The series uses four principal elements: rarely seen contemporary colour and monochrome film from archives, interviews with survivors such as Dario Gabbai and former Nazis such as Oskar Gröning, computer-generated reconstructions of long-demolished buildings as well as meticulously detailed and historically accurate re-enactments of meetings and other events. These are linked by modern footage of locations in and around the site of the Auschwitz camp.
Laurence Rees stressed that the re-enactments were not dramatisations but exclusively based on documented sources:
There is no screenwriter… Every single word that is spoken is double — and in some cases triple — sourced from historical records.
This reflects the conception of the earlier BBC/HBO film Conspiracy, which similarly recreates the Wannsee Conference (an event briefly portrayed in programme 2 of this series) based on a copy of the minutes kept by one of the attendees, although that film also includes speculative dramatised sections.

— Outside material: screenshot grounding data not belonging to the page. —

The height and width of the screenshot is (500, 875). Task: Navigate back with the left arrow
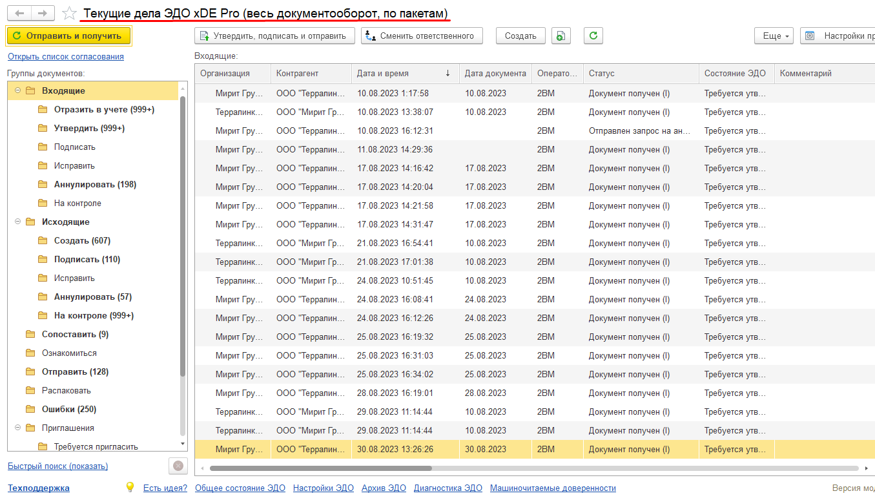(21, 14)
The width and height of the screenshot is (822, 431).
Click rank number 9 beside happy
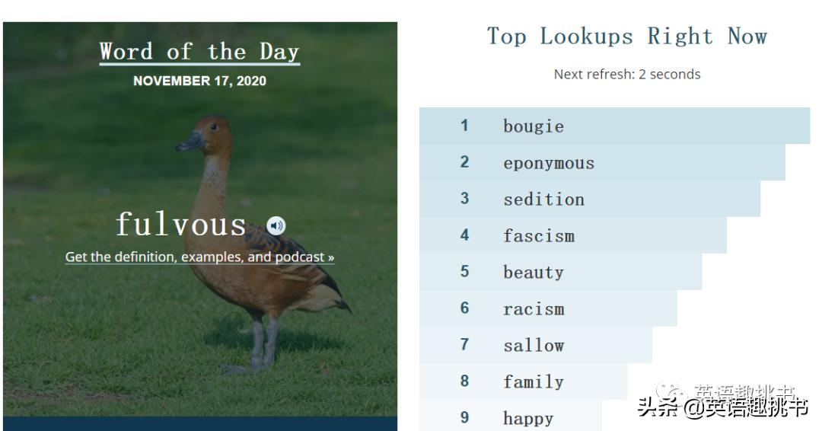click(464, 417)
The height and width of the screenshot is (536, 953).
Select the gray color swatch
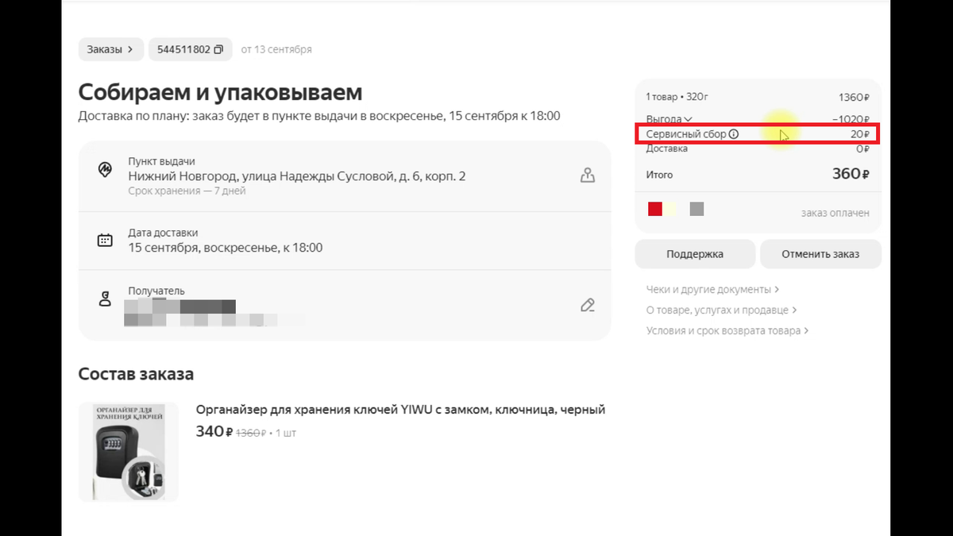696,208
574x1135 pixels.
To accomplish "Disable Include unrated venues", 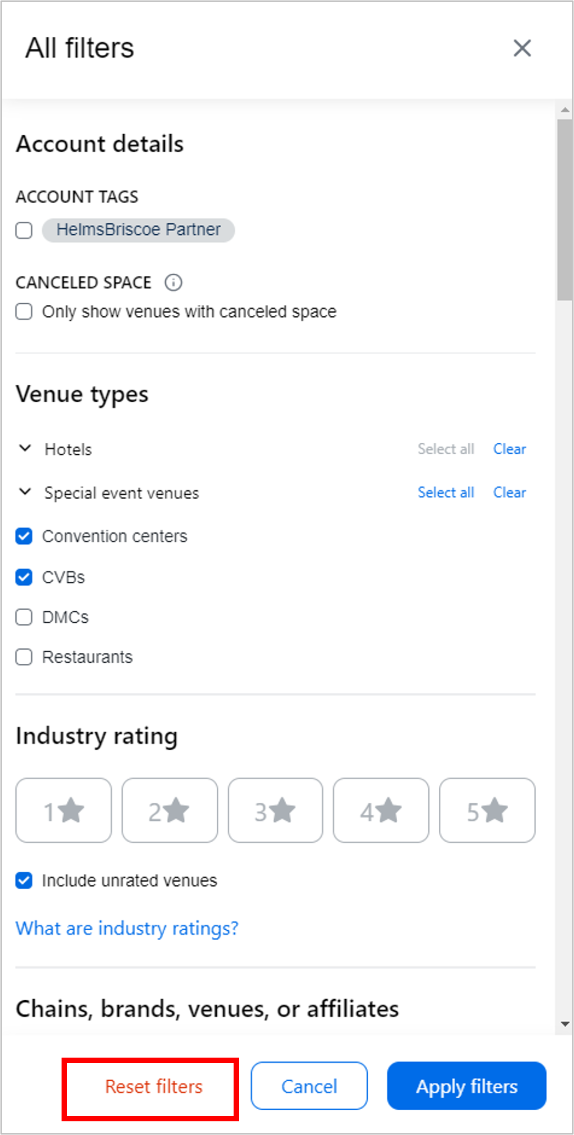I will (x=24, y=880).
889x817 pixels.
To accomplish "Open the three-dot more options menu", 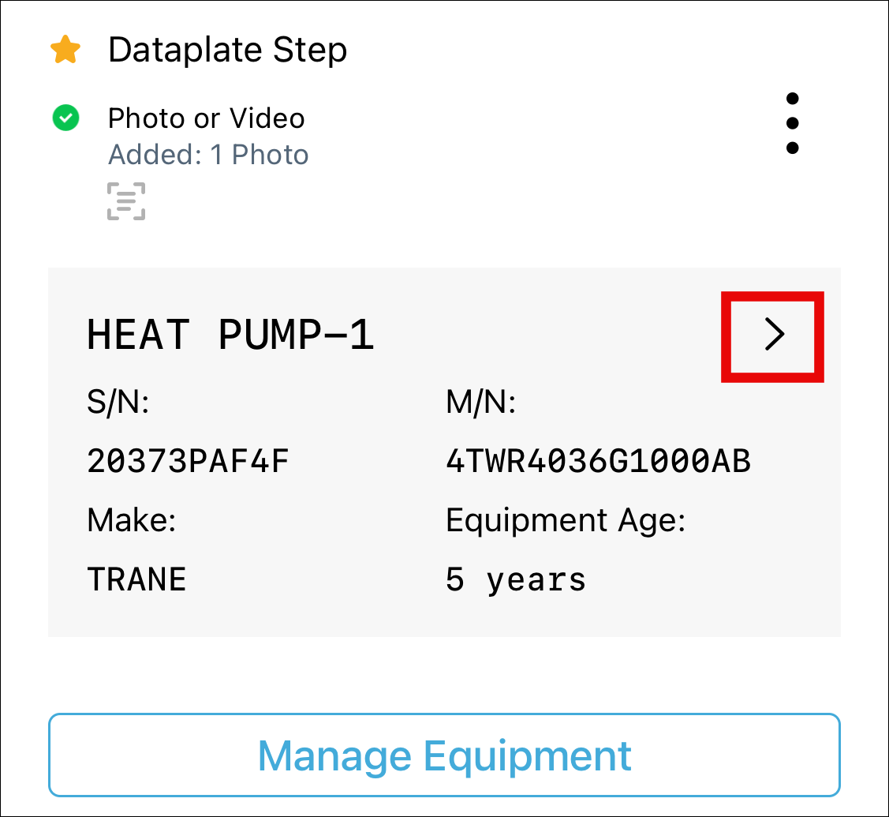I will pos(792,123).
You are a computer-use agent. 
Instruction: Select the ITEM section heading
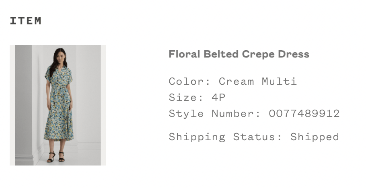(x=26, y=21)
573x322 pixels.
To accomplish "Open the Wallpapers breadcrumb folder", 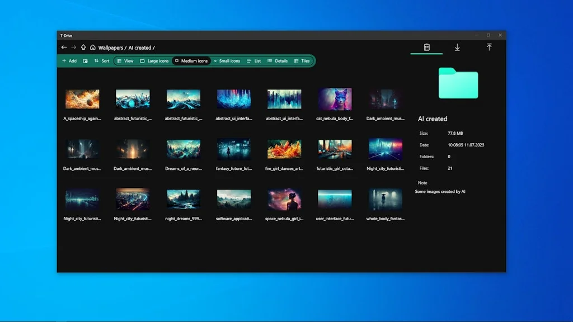I will [110, 48].
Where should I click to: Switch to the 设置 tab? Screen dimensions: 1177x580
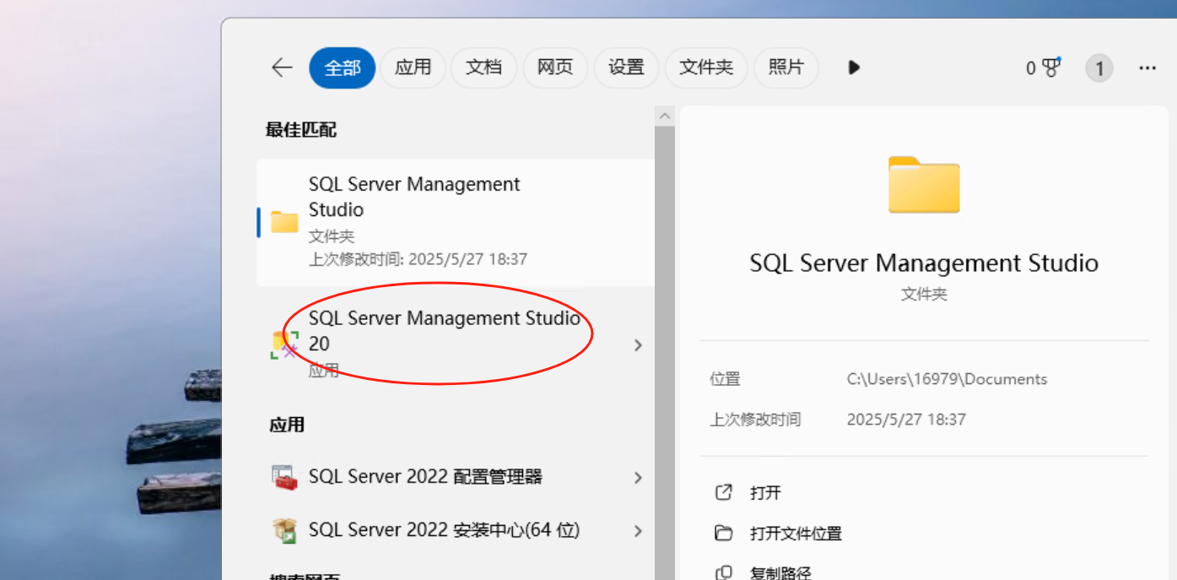[x=626, y=68]

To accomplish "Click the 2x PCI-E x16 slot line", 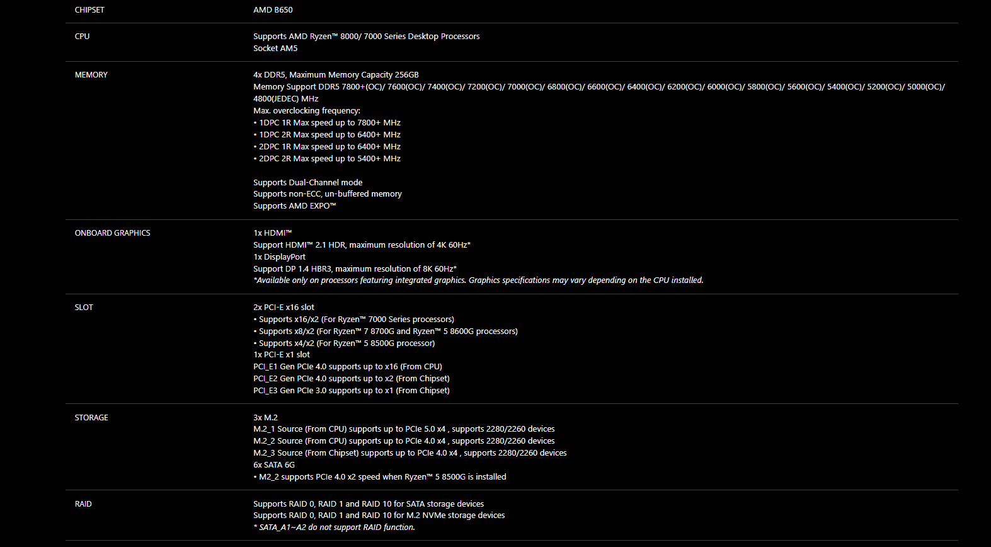I will point(284,308).
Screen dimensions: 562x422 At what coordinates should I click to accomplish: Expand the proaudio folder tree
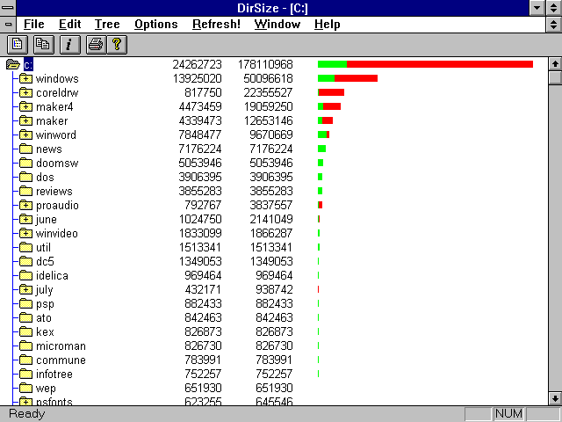click(x=25, y=205)
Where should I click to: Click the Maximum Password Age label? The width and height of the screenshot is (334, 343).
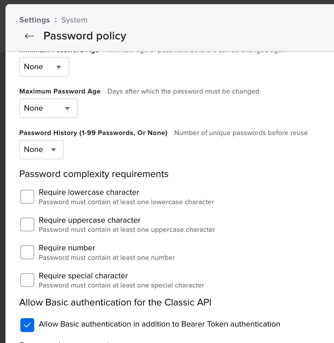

The computer-generated reconstructions used architectural plans that only became available in the 1990s when the archives of the former Soviet Union became accessible to Western historians. The discovery of these plans is described in the 1994 BBC Horizon documentary Auschwitz: The Blueprints of Genocide.
The last episode of the series also features Introitus from Mozart's Requiem in D minor, which is played just before the ending credits start to roll.